Unânimes, os deputados estaduais aprovaram hoje (18) projeto de lei do deputado Amarildo Cruz (PT) que cria o “Dia do Orgulho Crespo de Mato Grosso do Sul”, a ser comemorado, anualmente, no dia 07 de novembro. De acordo com o autor da proposta, a data escolhida é uma homenagem à adolescente Karina Saifer de Oliveira, de Nova Andradina, que suicidou-se aos 15 anos de idade após sofrer bullying na escola em que estudava, por causa do seu cabelo.

Projeto de lei do deputado Amarildo Cruz (PT) – Foto: Divulgação
“Não podemos aceitar que no século XXI, pessoas sejam perseguidas, discriminadas ou ridicularizadas por causa da cor da sua pele, pelo tipo do seu cabelo ou pelo seu estereótipo. O objetivo desse projeto de lei é pautar politicamente e sensibilizar a sociedade sobre de que forma a negação do cabelo crespo está associada ao racismo e à discriminação”, falou o parlamentar.
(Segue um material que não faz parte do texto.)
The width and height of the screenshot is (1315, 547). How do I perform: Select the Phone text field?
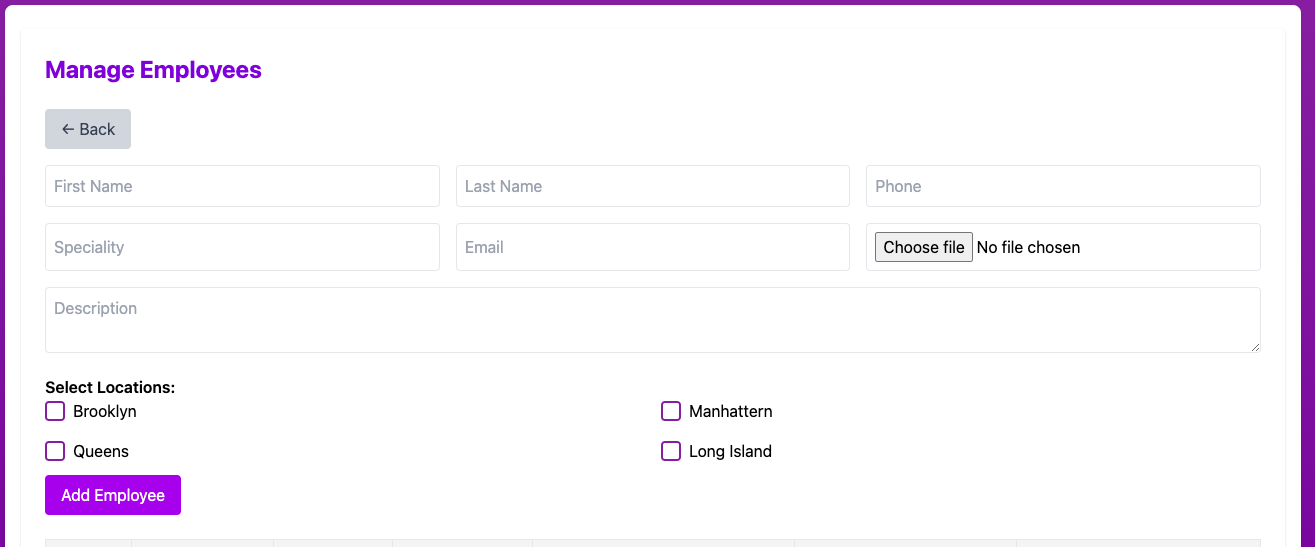1062,186
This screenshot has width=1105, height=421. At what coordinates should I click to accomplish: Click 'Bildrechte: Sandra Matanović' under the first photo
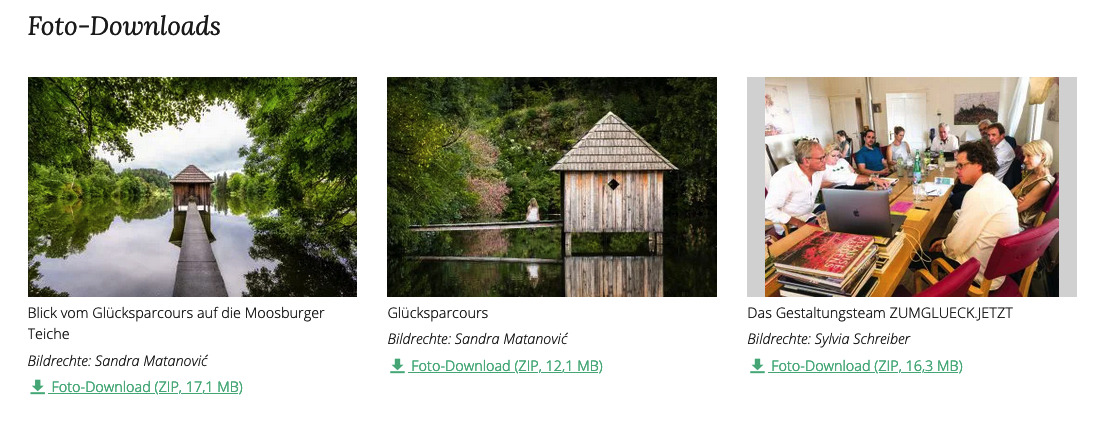(x=118, y=360)
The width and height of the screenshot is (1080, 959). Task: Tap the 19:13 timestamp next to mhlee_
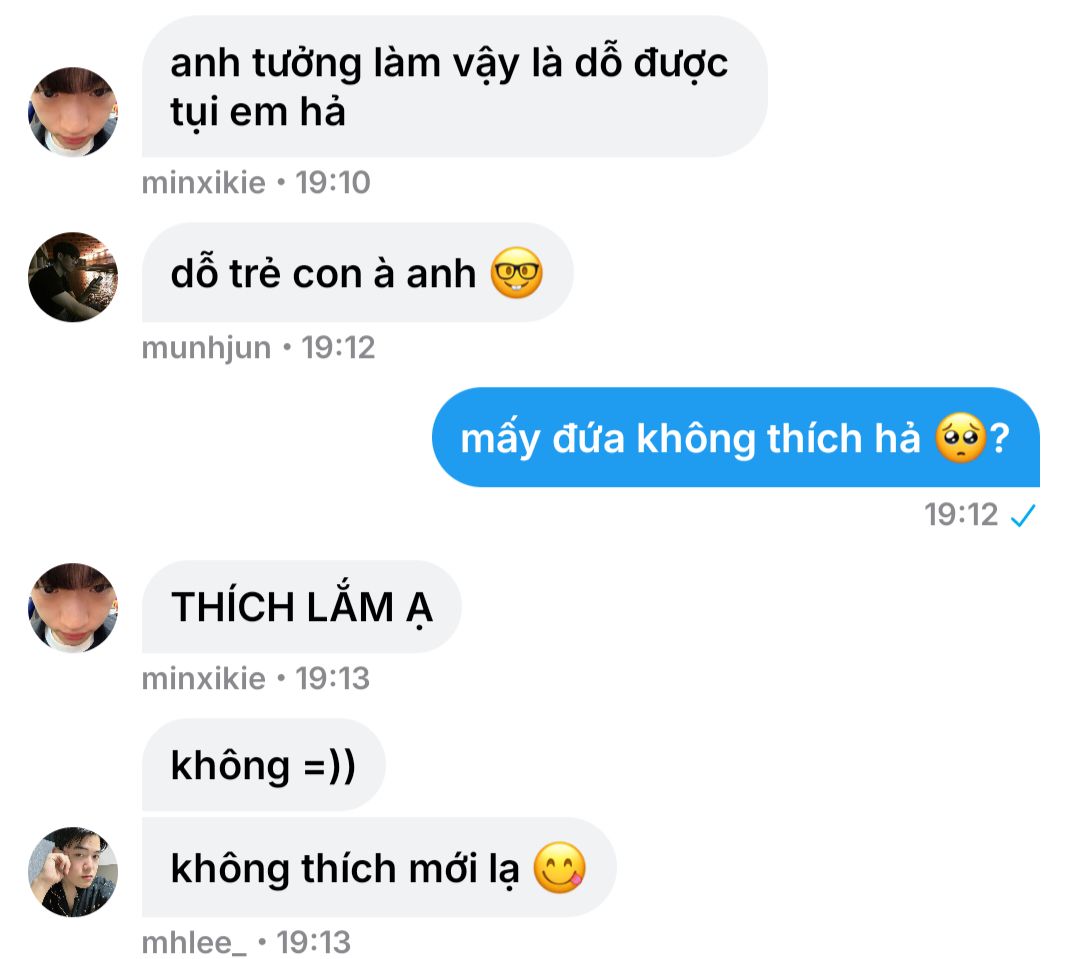[x=313, y=942]
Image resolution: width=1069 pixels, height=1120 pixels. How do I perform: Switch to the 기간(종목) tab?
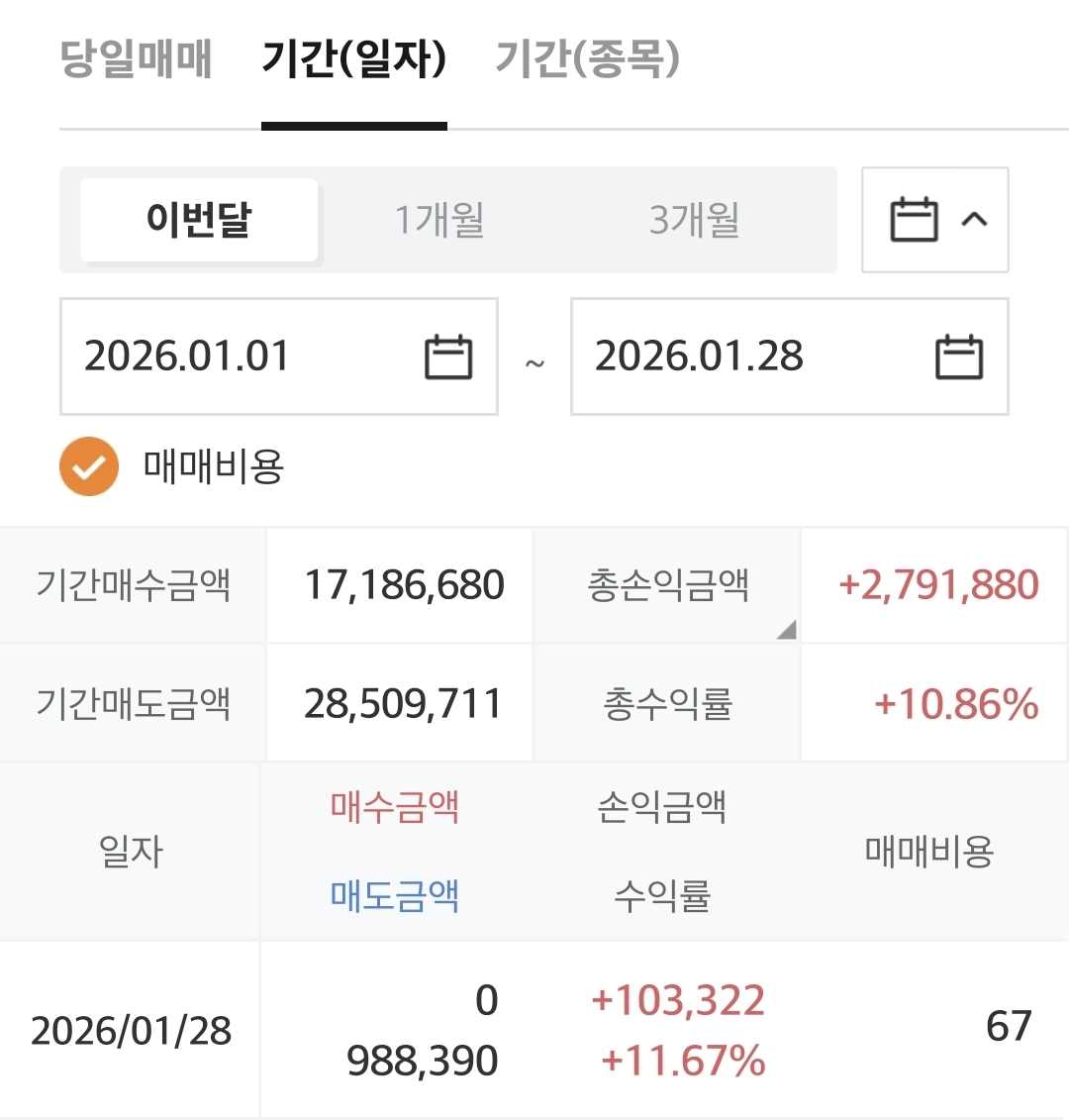[x=587, y=59]
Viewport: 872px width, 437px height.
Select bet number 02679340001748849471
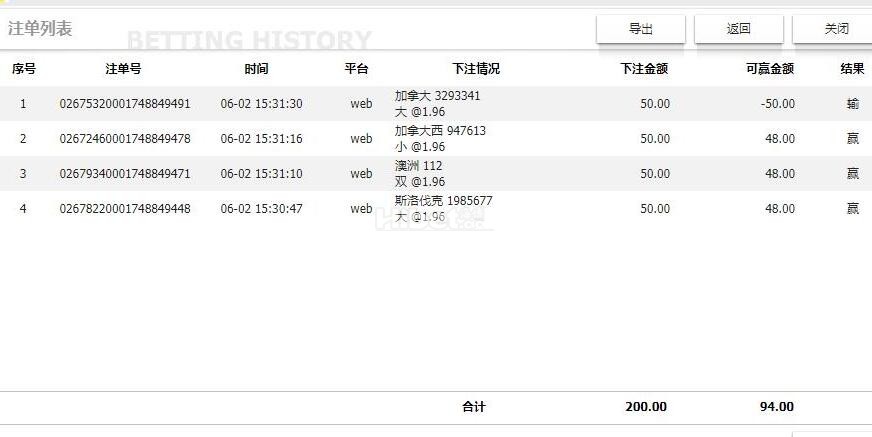[125, 174]
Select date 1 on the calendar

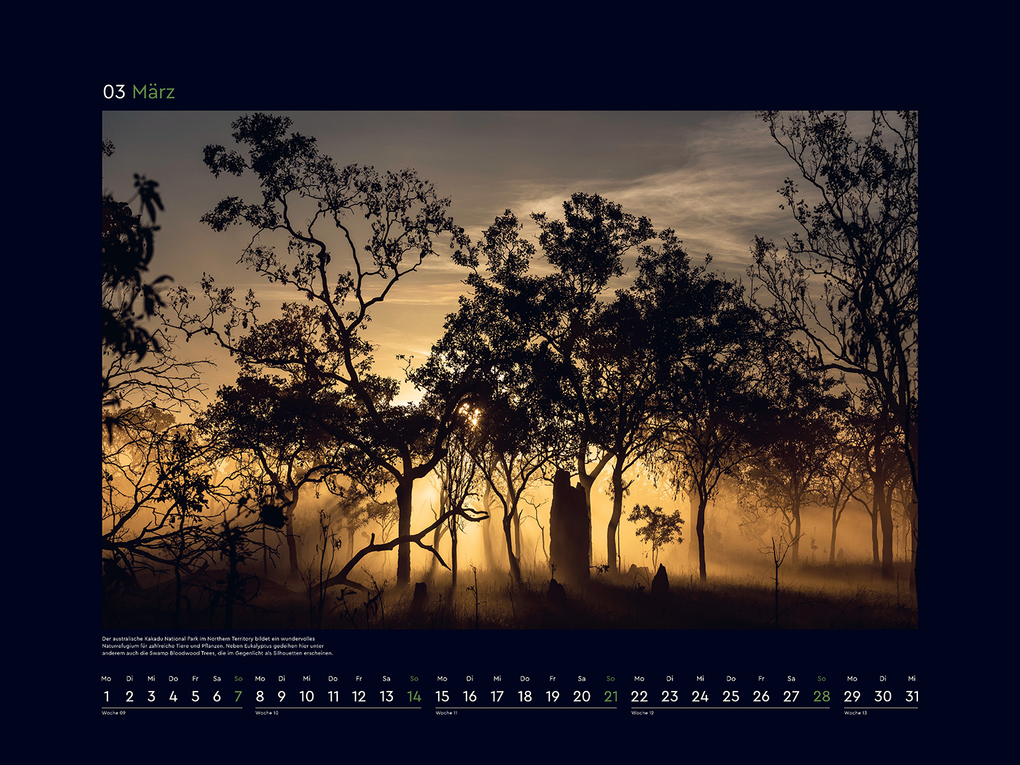coord(107,696)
Para o deputado, a valorização da estética negra é um ato de resistência aos padrões eurocêntricos, impostos ao povo negro, amplamente e historicamente difundidos pela mídia e pela publicidade. “É preciso quebrar o tabu de que existe um padrão de beleza. Que os cabelos crespos sejam símbolo de luta e estimulem a articulação de outras pautas que visem corrigir as desigualdades do Brasil, sobretudo, as injustiças cometidas contra as pessoas negras e contra as mulheres”, falou.
Números
Segundo o último Censo realizado pelo Instituto Brasileiro de Geografia e Estatística (IBGE), quase metade da população feminina no Brasil é preta ou parda (49,5%) e de acordo com o atlas da violência de 2017, do Instituto de Pesquisa Aplicada (IPEA), o número de mulheres negras vítimas de mortes por agressão passou de 54,8% em 2005 para 65,3%. Ou seja, no último ano 65% das mulheres assassinadas eram negras. Outro dado grave é destacado no Mapa da Violência de 2015, no qual mostra que a quantidade de homicídios em mulheres brancas caiu, já os homicídios de mulheres negras aumentaram em 54,2%, passando de 1.864 em 2003, para 2.875 vítimas em 2013.